その丼鉢が消える早さ以上に大量に食事を必要とする更紗のお茶漬けを食べる早さに、柱2人以外が目を剥いたのは言うまでもない。
腹が満たされた更紗は無事に昼からの稽古に挑むことができ、現在は少し先に向かった剣士たちの後を追って、走り込み会場である比較的なだらかな山の麓へ到着したところだ。
「この稽古で柱稽古は最後となる!今君は1番最後尾だが、帰ってくる時は誰よりも早く帰って来い。それが出来れば合格だ」
「……らしいぞ」
杏寿郎の厳しさは今に始まったことではないので驚きもしなかったが、何だったら更紗よりも義勇の方が顔を引きつらせている。
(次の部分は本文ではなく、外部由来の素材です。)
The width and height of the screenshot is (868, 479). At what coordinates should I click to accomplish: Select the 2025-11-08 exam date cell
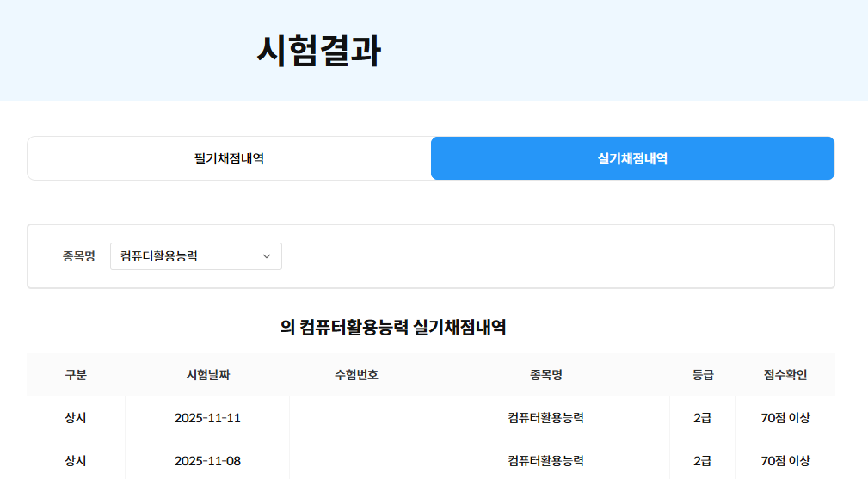(207, 461)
「今からだと結構ギリギリですね。でも出来ないことはないと思います。では師範、冨岡様、直ぐに戻りますので暫くお待ちください」
「あぁ、1番に顔を見れることを期待して待っている」
師弟2人は出来ないと思ってはない様子で、更紗は笑顔を残して疲れているはずの体を元気に動かし山の中へと消えていった。